COURT FILE NO.: 410/03
DATE: 20040624
ONTARIO
SUPERIOR COURT OF JUSTICE
DIVISIONAL COURT
O’DRISCOLL, JENNINGS and SWINTON JJ.
B E T W E E N:
THYSSEN ELEVATOR LIMITED carrying on business as THYSSENKRUPP ELEVATOR
Applicant
- and -
NATIONAL ELEVATOR AND ESCALATOR ASSOCIATION, INTERNATIONAL UNION OF ELEVATOR CONSTRUCTORS and ONTARIO LABOUR RELATIONS BOARD
Respondents
L. Leslie Dizgun, for the Applicant, Thyssen Elevator Limited
Douglas K. Gray, for the Respondent, National Elevator and Escalator Association
David A. Wright, for the Respondent, International Union of Elevator Constructors
Voy T. Stelmaszynski, for the Respondent, Ontario Labour Relations Board
HEARD: June 24, 2004
O’DRISCOLL J.: (Orally)
I. NATURE OF THE PROCEEDINGS, THE PARTIES AND THE BACKGROUND
[1] Thyssen Elevator Limited (hereinafter “Thyssen”) brings an application for judicial review and seeks an order setting aside the “remedy portion” of a decision of the Ontario Labour Relations Board (hereinafter “OLRB”), dated March 21, 2003, given by Vice Chair D.A. McKee.
[2] The impugned remedy follows a finding of the OLRB that the union had engaged in bad faith bargaining, contrary to s.17 of the Labour Relations Act 1995, S.O. 1995, c.1, Sch. A., (hereinafter the “Act”).
[3] The applicant submits that the remedy: (a) exceeds the jurisdiction of the OLRB, and (b) is patently unreasonable.
[4] Thyssen was present at the OLRB hearing and participated as an intervenor. The National Elevator and Escalator Association (NEEA) opposes this application to set aside the remedy employed by the OLRB. The International Union of Elevator Constructors (hereinafter the “Union”) takes the position that although it does not agree with the finding that it engaged in bad faith bargaining, it does not challenge the finding and asks that the judicial review be dismissed.
[5] NEEA is an employer Association representing employers in the elevator industry. The material states that there are only two members of the NEEA: Otis Canada Inc. and Kone Elevator Co. Limited. The other employers in the industry are “Independents”. The applicant is an “Independent”.
[6] Since 1978, the NEEA has been the employer organization designated by the Minister of Labour to represent employers in the “industrial, commercial and institutional” sector of the construction industry (ICI) in negotiating a province-wide collective agreement. The Union is the designated employee bargaining agency for purposes of bargaining a provincial-wide agreement, sometimes referred to as the OPA.
[7] NEEA is also an employers’ organization as defined by s.1 of the Act for the purposes of negotiating a collective agreement with the Union for the non-ICI work. Non-ICI work, generally, includes some repair work and most or all maintenance work. There is no accredited employer organization representing employers in the industry which is authorized to bargain a collective agreement for the non-ICI work in Ontario.

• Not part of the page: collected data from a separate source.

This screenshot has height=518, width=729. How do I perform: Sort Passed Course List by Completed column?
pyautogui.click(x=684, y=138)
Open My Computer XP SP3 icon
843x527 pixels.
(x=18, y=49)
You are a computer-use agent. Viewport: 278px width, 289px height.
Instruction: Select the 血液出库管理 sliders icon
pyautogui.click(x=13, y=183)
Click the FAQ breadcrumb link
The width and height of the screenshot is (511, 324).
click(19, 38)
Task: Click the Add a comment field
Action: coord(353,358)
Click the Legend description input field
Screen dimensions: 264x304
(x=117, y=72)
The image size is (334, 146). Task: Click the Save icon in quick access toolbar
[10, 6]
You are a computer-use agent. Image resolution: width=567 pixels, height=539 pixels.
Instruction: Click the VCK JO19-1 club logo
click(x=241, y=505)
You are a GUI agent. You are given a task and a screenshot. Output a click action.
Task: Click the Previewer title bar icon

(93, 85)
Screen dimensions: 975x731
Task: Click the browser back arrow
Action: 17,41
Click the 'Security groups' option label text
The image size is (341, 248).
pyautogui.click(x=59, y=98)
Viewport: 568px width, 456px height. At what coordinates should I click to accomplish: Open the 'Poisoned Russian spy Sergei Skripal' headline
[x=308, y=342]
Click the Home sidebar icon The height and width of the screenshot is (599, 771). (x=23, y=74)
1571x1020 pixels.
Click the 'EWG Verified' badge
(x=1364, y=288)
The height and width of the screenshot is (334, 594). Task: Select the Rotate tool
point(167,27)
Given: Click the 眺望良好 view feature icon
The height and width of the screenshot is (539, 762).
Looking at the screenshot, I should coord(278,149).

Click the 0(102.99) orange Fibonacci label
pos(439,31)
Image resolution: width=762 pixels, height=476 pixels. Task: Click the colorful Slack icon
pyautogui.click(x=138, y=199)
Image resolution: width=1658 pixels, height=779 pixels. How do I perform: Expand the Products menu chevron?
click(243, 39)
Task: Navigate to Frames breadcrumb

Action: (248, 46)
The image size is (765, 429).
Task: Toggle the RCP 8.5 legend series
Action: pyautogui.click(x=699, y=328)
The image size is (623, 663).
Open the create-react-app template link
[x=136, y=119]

[8] The Union has refused to enter into one collective agreement for the ICI sector work and a different collective agreement for the non-ICI sector work. Historically, the Union has entered into one collective agreement between it and NEEA for both ICI and non-ICI work under a province-wide bargaining scheme, the OPA. Although the OPA between NEEA and the Union addresses both ICI and non-ICI work, the OLRB has held that the Independents, including the applicant, are not bound by the OPA for non-ICI work because NEEA is not authorized to bargain on their behalf for non-ICI work.
[9] To bridge the gap, the applicant, the same as other Independents, signed a final binding collective agreement with the Union that provided that its terms would be identical to the OPA between the Union and NEEA. It is called a “Me Too” collective agreement.
II. THE 2001 NEGOTIATIONS
[10] In 2001, in negotiations for a new collective agreement, NEEA proposed that each employer remit ten cents for each hour worked by every employee. In 1998, the same “industry fund” proposal had been made but not accepted.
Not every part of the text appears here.